Entendemos ainda que apesar de tal erro na forma de processo, é possível convolar este processo para a forma que devia ter sido utilizada, sem que tal diminua as garantias de defesa da Ré.
Não obstante, e antes de mais, importa dar cumprimento ao disposto no art. 3º, n.º 3 do CPC, pelo que determino a notificação das partes quanto ao teor do presente despacho a fim de se pronunciarem quanto ao aqui exposto nos termos que tiverem por convenientes.”

Nessa sequência, a Autora apresentou o requerimento com a refª citius 37496149, referindo que tal como resulta da causa de pedir e do pedido constante da petição inicial, prefigura a ação como ação de processo comum de despedimento ilícito, por não precedida de processo disciplinar e de qualquer processo prévio tendente à extinção do posto de trabalho, sendo que a única carta remetida pela Ré à Autora data de 1-02-2022 mas apenas foi remetida por email dirigido à Autora em 3-06-2022, já após o termo do vínculo laboral, pelo que quando cessa o vínculo laboral a Autora apenas tem um despedimento verbal. Mais sustentou que a carta remetida pela Ré não é a carta de “despedimento” propriamente dita, mas uma mera comunicação prévia sem que haja qualquer sequência, concluindo que quando a Ré em 30-04-2022 faz cessar o vínculo da Autora fá-lo ao abrigo de um despedimento verbal e não ao abrigo de qualquer processo de extinção do posto de trabalho, que inexiste e inexistiu. Sustentou ainda que o pedido de condenação da Ré na emissão e entrega à Autora de declaração de tempo de serviço apenas é possível em sede de ação de processo comum, o que a prosseguir a ação como processo especial se traduziria numa violação de um direito constitucional da Autora.
Terminou pugnando pela inexistência de qualquer erro na forma de processo e, sem prescindir, a entender-se pela sua verificação requereu que o conhecimento da exceção de caducidade fosse relegada para sede de sentença após julgamento e efetivo apuramento se verificou ou não despedimento verbal.

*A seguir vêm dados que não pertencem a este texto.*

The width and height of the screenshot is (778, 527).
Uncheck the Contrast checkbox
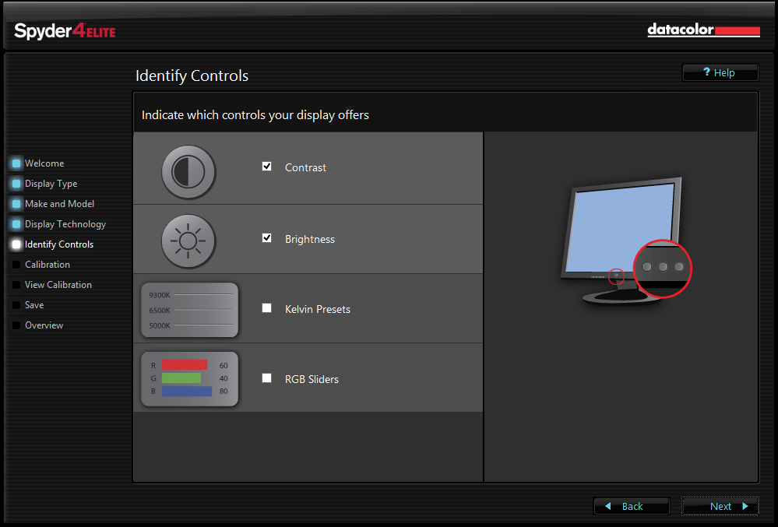pos(266,166)
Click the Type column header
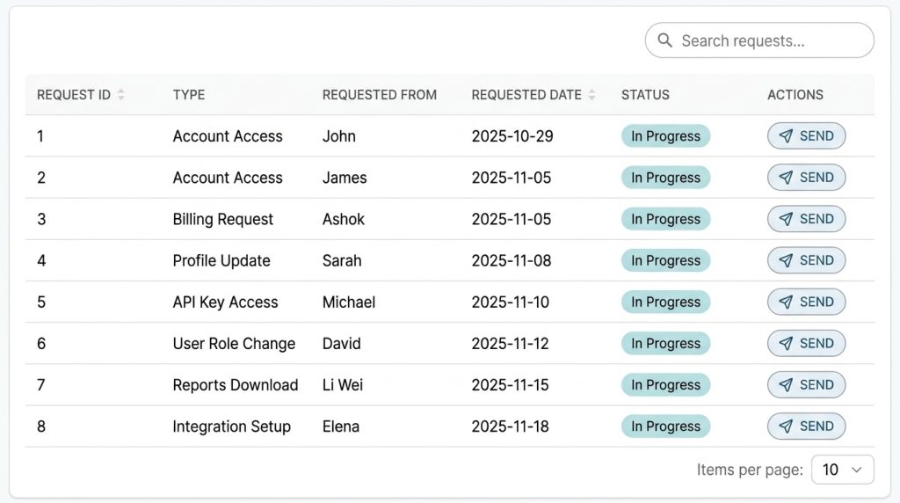Image resolution: width=900 pixels, height=503 pixels. 189,95
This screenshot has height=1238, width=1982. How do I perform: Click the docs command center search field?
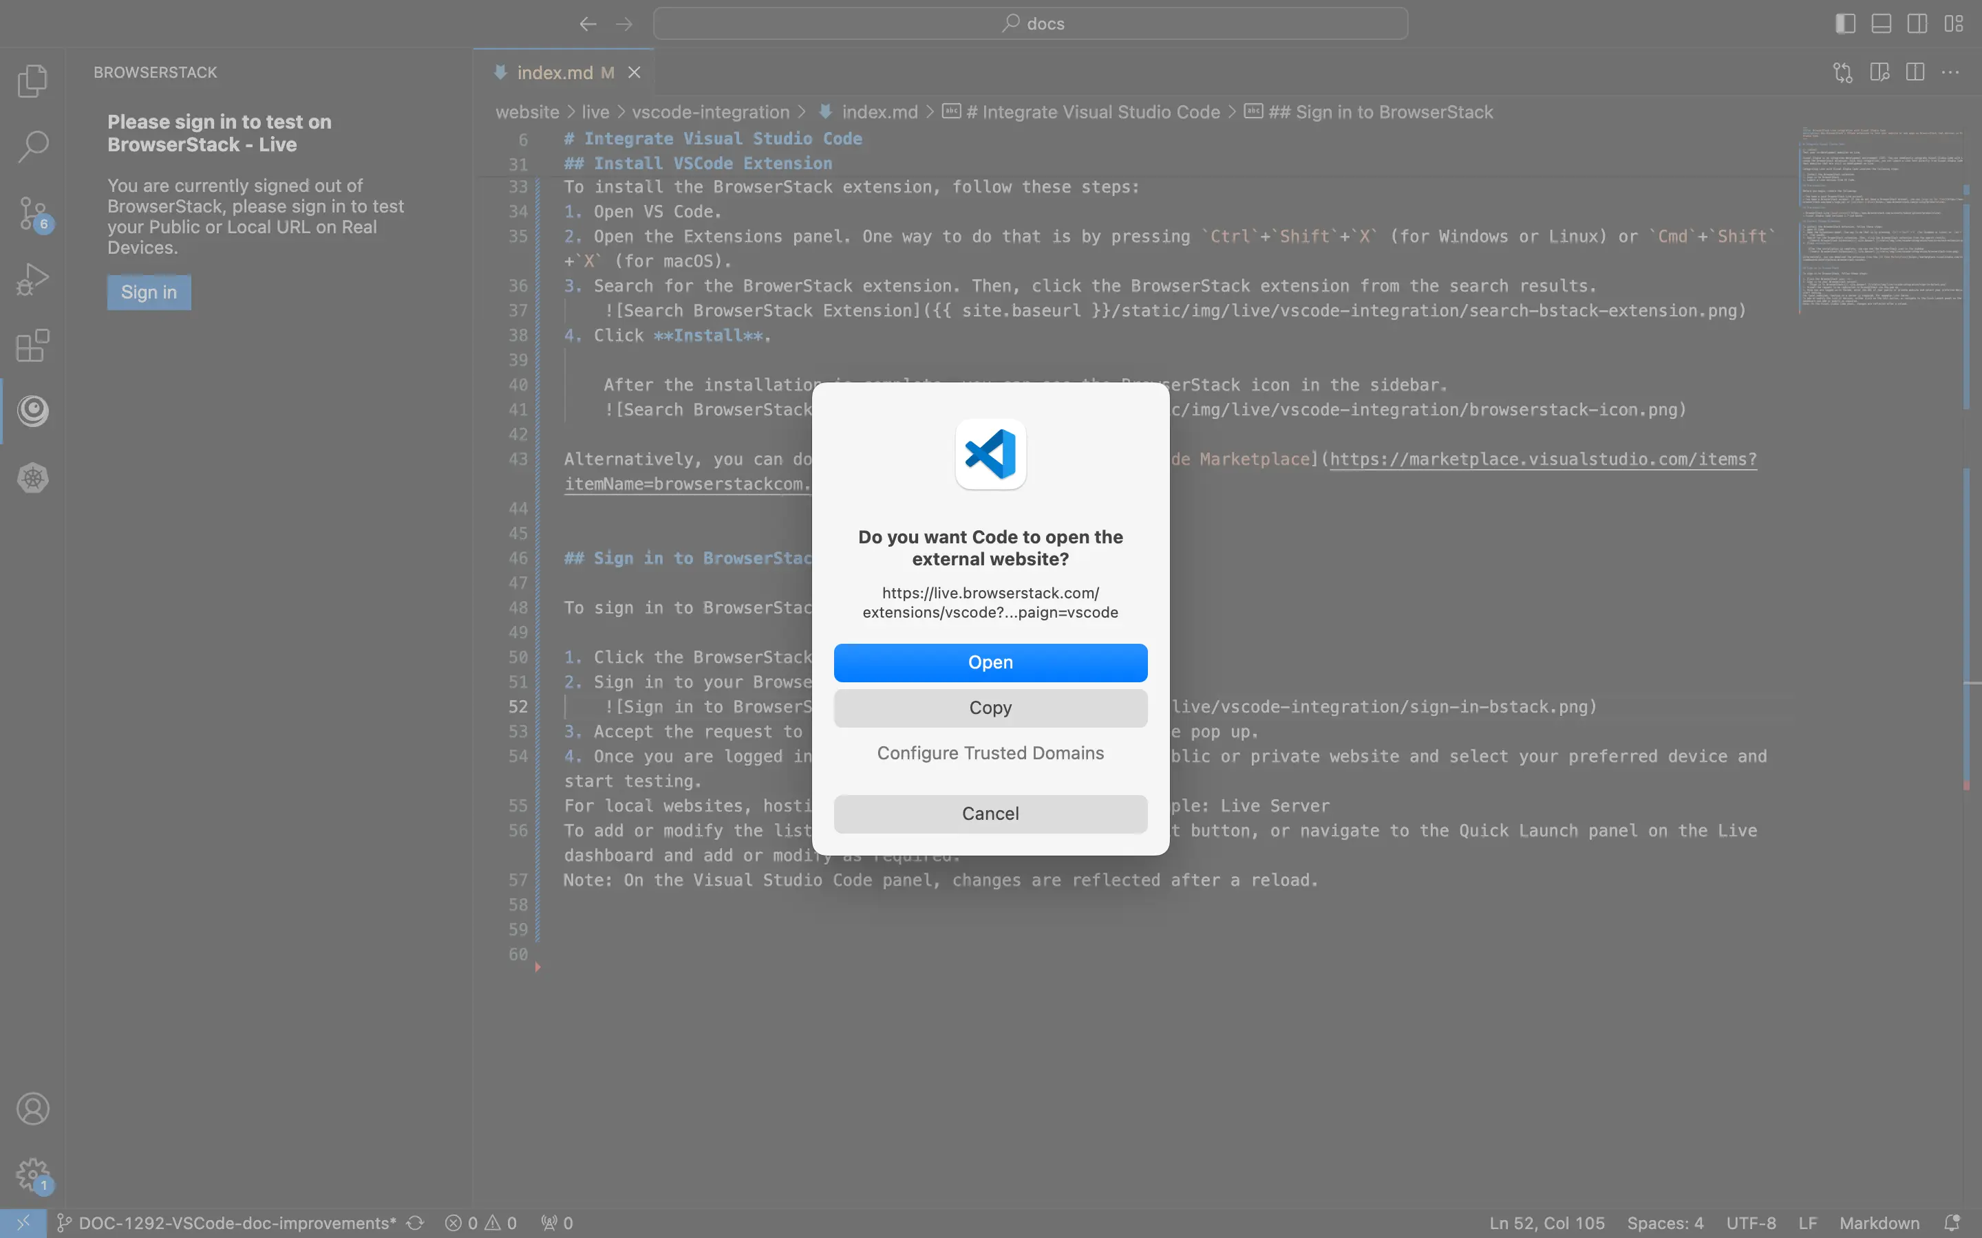pos(1030,24)
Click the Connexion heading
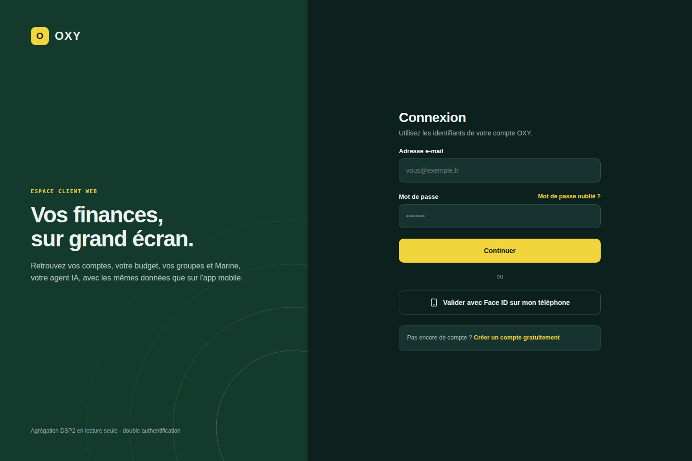 (x=433, y=118)
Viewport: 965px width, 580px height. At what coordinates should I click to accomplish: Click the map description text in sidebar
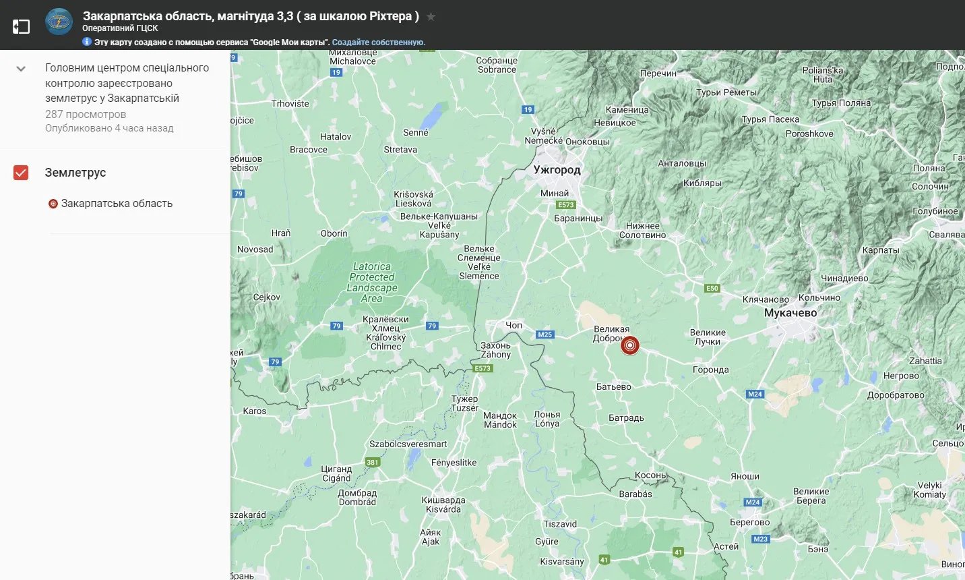click(x=127, y=83)
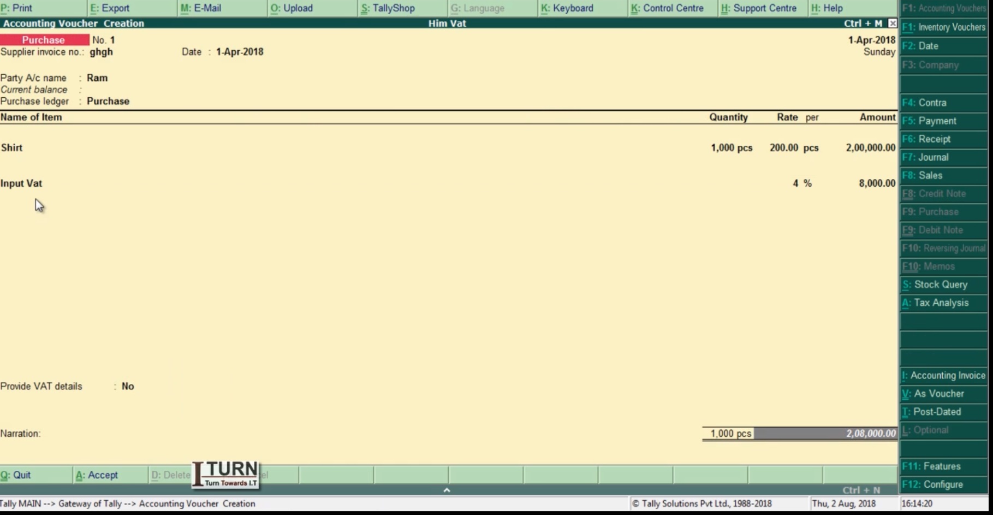Change the date using F2 Date
Screen dimensions: 993x515
[x=921, y=46]
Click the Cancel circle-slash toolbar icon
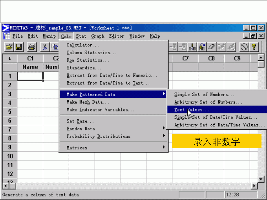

A Ré, por seu turno, apresentou o requerimento refª citius 37496149, no qual referiu aderir ao entendimento no sentido da verificação de erro na forma de processo e aplicação in casu da ação especial de impugnação judicial da regularidade e licitude do despedimento, divergindo já no que respeita à possibilidade de aproveitamento da petição inicial e convolação do processo comum para o processo especial. Argumentou que é inequívoca que está em causa nos autos um despedimento comunicado por escrito que determina a única opção pelo processo especial de impugnação do despedimento e já não o processo comum, o que importa a verificação do erro na forma de processo. Mais defendeu que tal erro determina a nulidade de todo o processado e a absolvição do Réu da instância, nos casos em que a própria petição inicial não possa ser aproveitada para a forma de processo adequada, como no caso vertente, por não ter sido distribuída no prazo legal de sessenta dias, previsto no artigo 387.º, n.º 2, do Código do Trabalho, a determinar a caducidade, como é o caso dos autos, caducidade essa que refere invocar e pretender ver declarada e não legitima o aproveitamento do articulado.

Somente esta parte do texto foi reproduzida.